REQUIRED WORK:
Below are the records; return every line from the one that contains "ThemezHut (411, 1083)" to the last, exactly, skipping the pictures.

SUPPLIED ENTRIES:
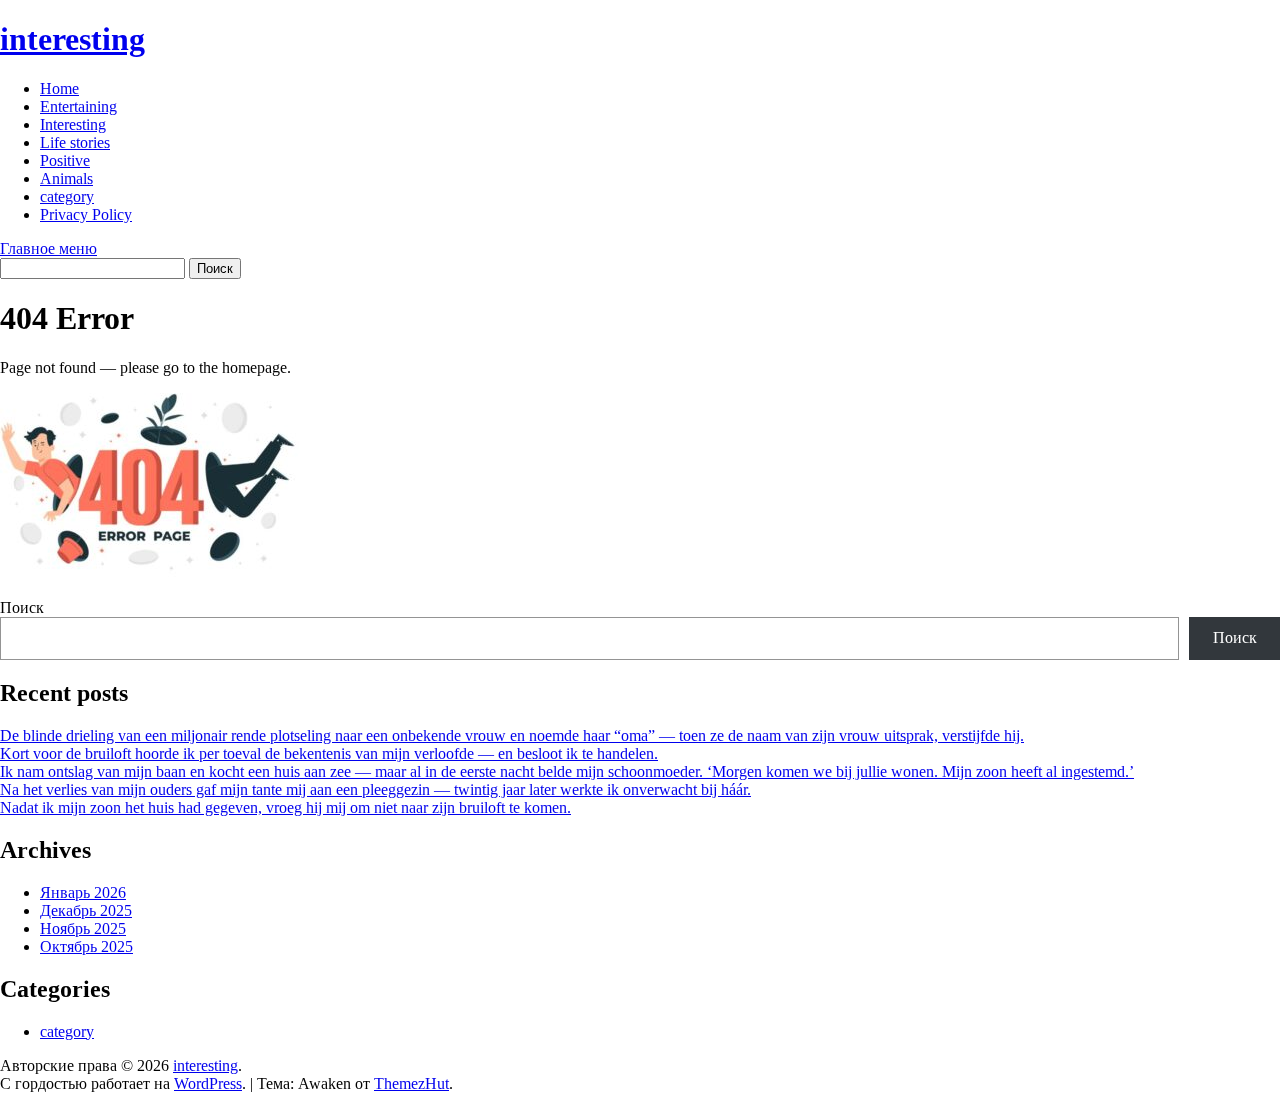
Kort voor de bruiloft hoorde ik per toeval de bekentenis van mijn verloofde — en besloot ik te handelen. (329, 753)
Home (59, 88)
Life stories (75, 142)
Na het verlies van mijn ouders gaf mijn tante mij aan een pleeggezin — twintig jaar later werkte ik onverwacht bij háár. (375, 789)
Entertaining (78, 106)
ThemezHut (411, 1083)
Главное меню (48, 248)
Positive (65, 160)
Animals (66, 178)
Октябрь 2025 (86, 946)
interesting (72, 39)
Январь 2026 (83, 892)
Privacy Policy (86, 214)
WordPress (208, 1083)
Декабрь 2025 (86, 910)
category (67, 196)
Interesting (73, 124)
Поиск (22, 607)
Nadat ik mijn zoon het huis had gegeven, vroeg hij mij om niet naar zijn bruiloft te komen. (285, 807)
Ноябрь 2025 (83, 928)
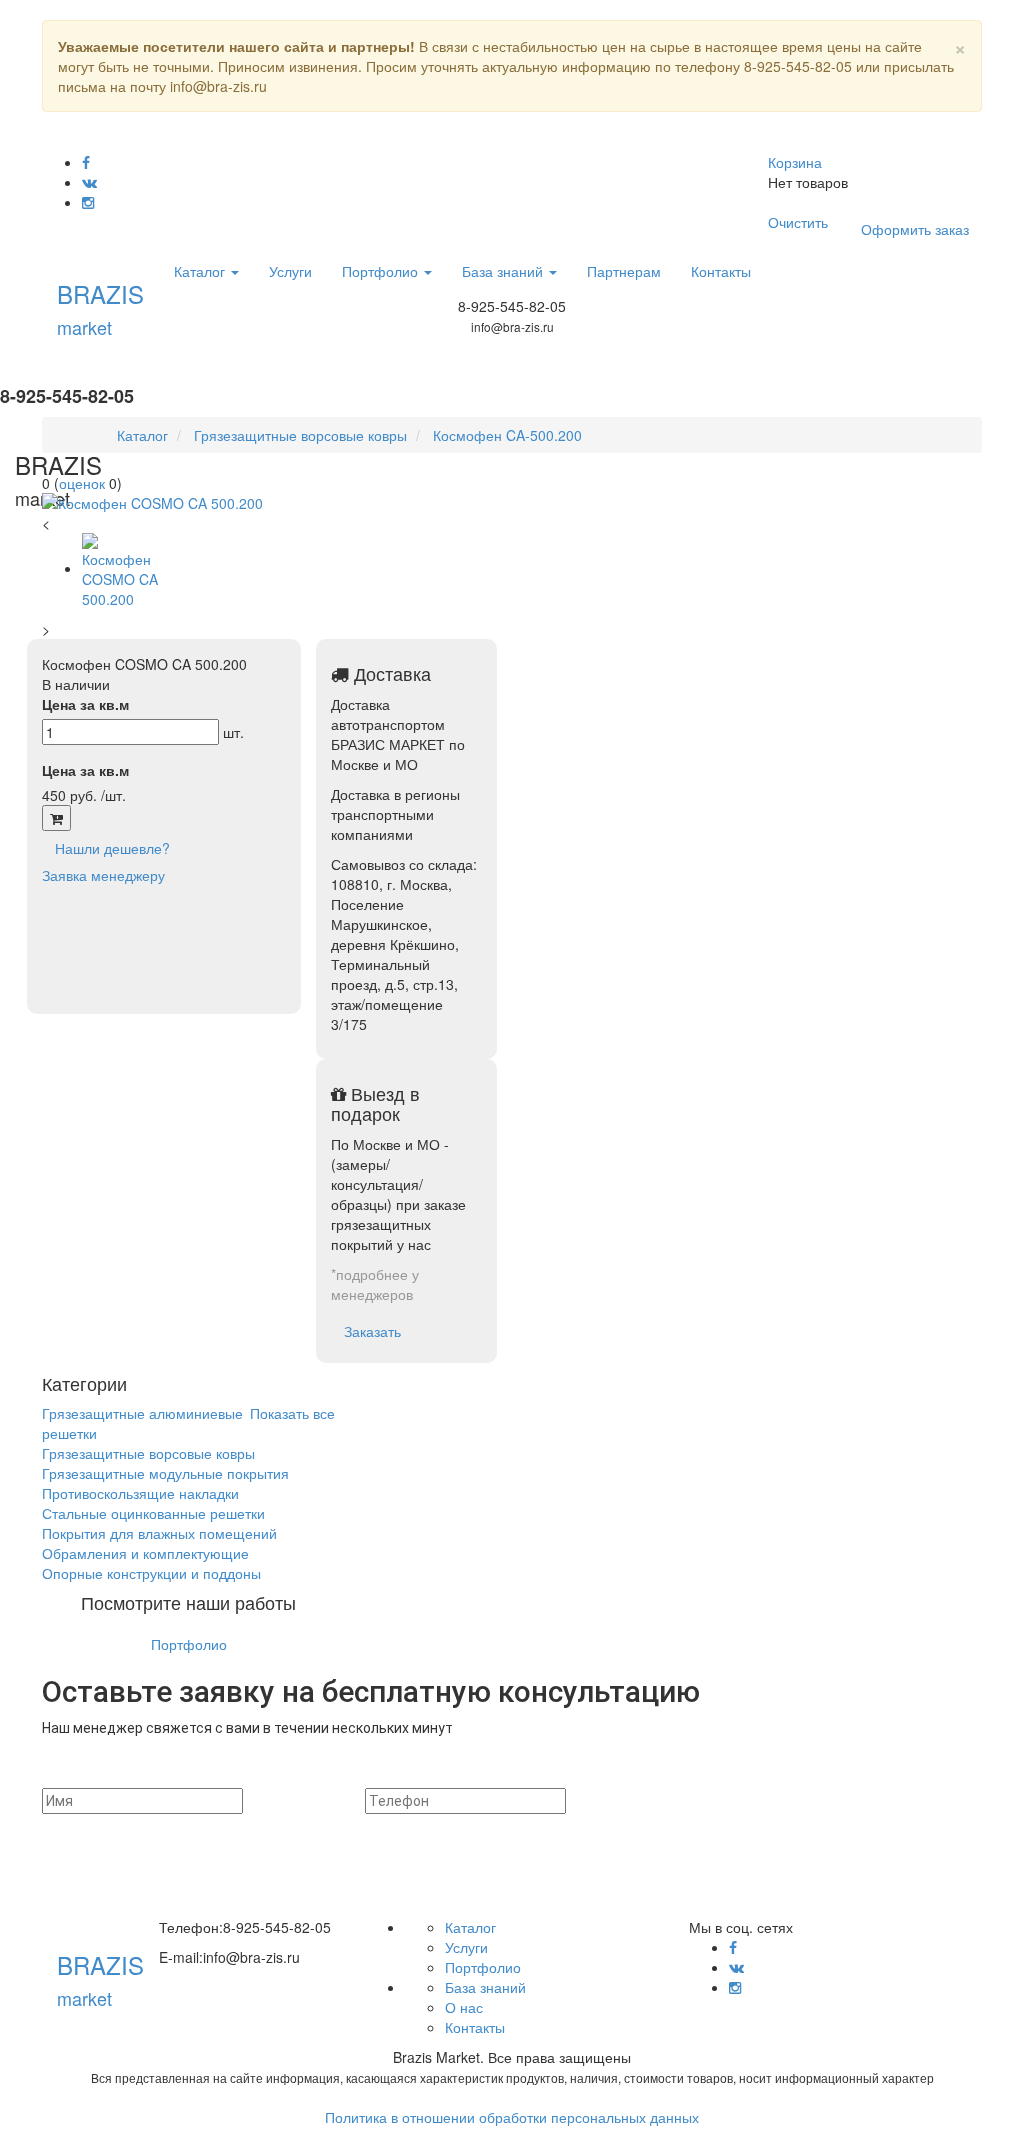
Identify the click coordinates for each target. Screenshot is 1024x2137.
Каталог (201, 271)
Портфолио (382, 271)
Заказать (372, 1331)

RESULT FOR THIS EXERCISE:
ThemezHut (411, 1083)
Главное меню (48, 248)
Positive (65, 160)
Animals (66, 178)
Октябрь 2025 (86, 946)
interesting (72, 39)
Январь 2026 (83, 892)
Privacy Policy (86, 214)
WordPress (208, 1083)
Декабрь 2025 (86, 910)
category (67, 196)
Interesting (73, 124)
Поиск (22, 607)
Nadat ik mijn zoon het huis had gegeven, vroeg hij mij om niet naar zijn bruiloft te komen. (285, 807)
Ноябрь 2025 (83, 928)
Identify the click coordinates for each target. Screenshot is 1024x2137.
Каталог (201, 271)
Портфолио (382, 271)
Заказать (372, 1331)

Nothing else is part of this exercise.